The tax-exempt market was showing signs of strengthening in the morning, but started to turn quiet by the afternoon.
A Chicago trader said he completed trades in the morning that were a little bit stronger, but cautioned against trying to force anything to get done.
"I've had a couple of trades but if you try to force it you're not going to get rewarded," a Chicago trader said. "So I think it's an order-driven business that's coming in and that's great if you can get something coming your way. But you can't force it to happen today."
"If you're trying to push stuff in you're getting a different reception than if someone comes to you and bids you down a few basis points from yesterday," he added. "Forcing action is unsuccessful."
Still, all eyes were looking ahead to Friday to the Fed's annual symposium at Jackson Hole. "All of the headlines have varying degrees of impact and anything that is going to cause jobs or housing ultimately to change course will impact us," the trader said.
In the primary market, most of the week's largest deals were priced Tuesday, although none topped $100 million. Piper Jaffray & Co. priced $90 million of California's Ohlone Community College GO refunding bonds, rated Aa2 by Moody's Investors Service and AA by Standard & Poor's. Pricing details were not yet available.

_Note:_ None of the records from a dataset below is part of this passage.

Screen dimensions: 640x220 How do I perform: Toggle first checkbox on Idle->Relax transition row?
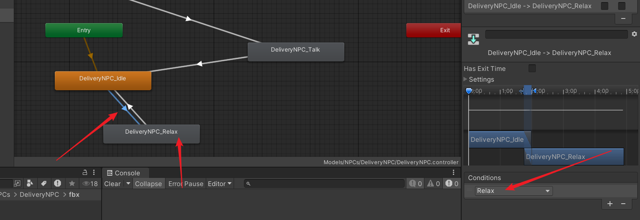pos(604,6)
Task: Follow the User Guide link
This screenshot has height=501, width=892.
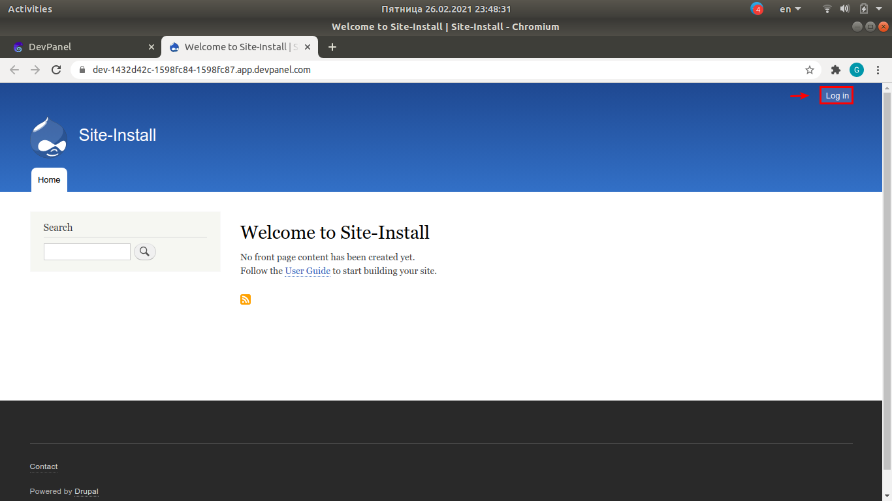Action: pos(307,271)
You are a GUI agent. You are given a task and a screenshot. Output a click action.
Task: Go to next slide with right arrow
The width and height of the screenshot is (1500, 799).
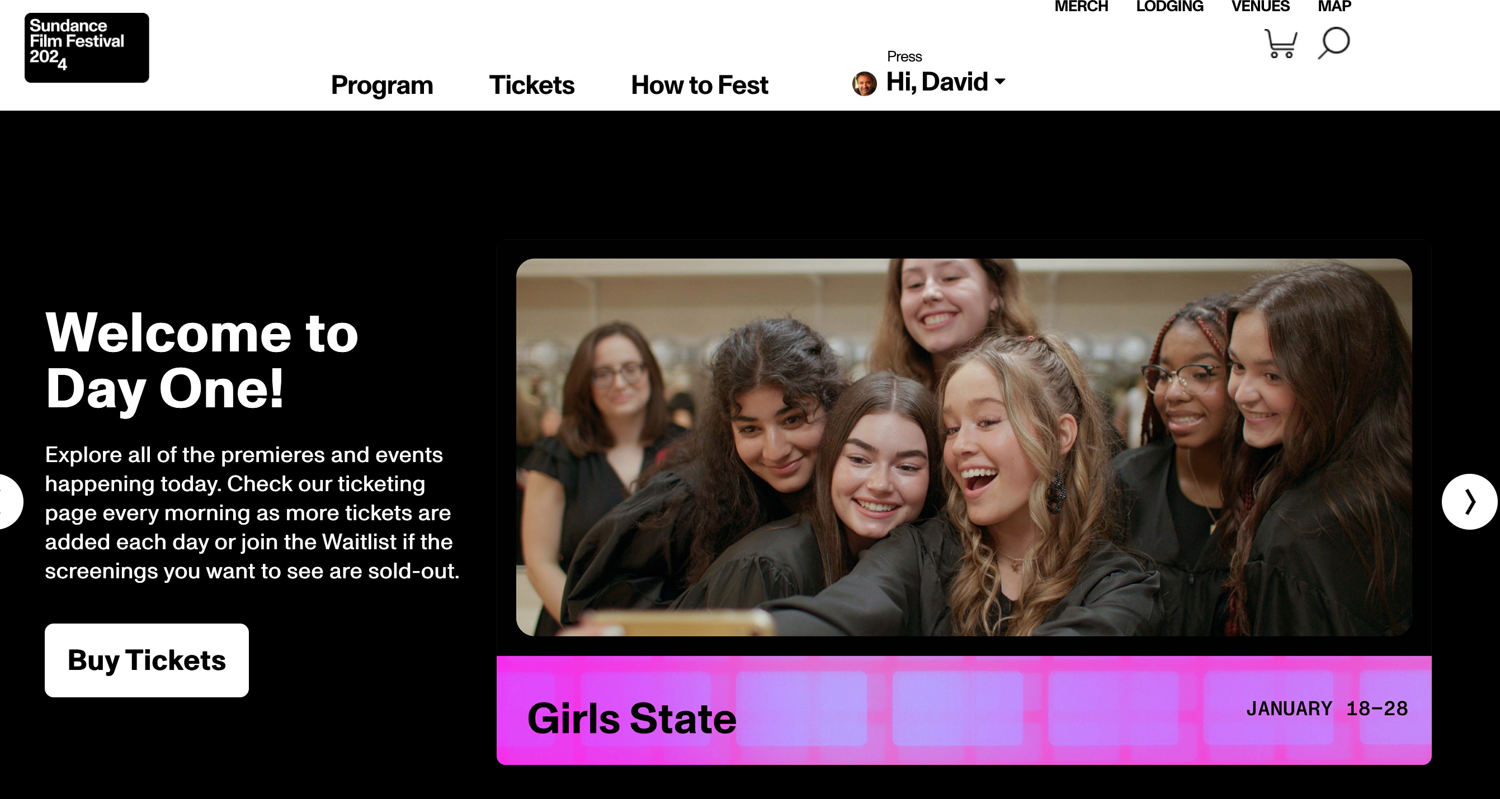pyautogui.click(x=1469, y=502)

Bank of America Merrill Lynch priced $70 million of Wisconsin Health and Educational Facilities Authority revenue bonds, rated A1 by Moody's and A-plus by Standard & Poor's and Fitch Ratings.
Yields ranged from 0.77% with a 2% coupon in 2013 to 4.05% with a 5% coupon in 2044. The bonds are callable at par in 2022.
On Monday, the 10-year Municipal Market Data yield and the 30-year yield dropped three basis points each to 1.76% and 2.90%, respectively. The two-year closed at 0.29% for the 23rd consecutive session.
Since munis began the most recent rally on Aug. 21, the 10-year yield has plummeted 14 basis points while the 30-year yield has plunged 12 basis points, pushing yields down to levels not seen since early August.
The 10-year MMD yield is now trading 16 basis points above its record low of 1.60% set July 26 and the 30-year yield is hovering 11 basis points above the 2.79% record low set July 25.
Treasuries continued to post gains for the second straight trading session. The benchmark 10-year yield and the 30-year yield fell two basis points each to 1.63% and 2.74%, respectively. The two-year was steady at 0.28%.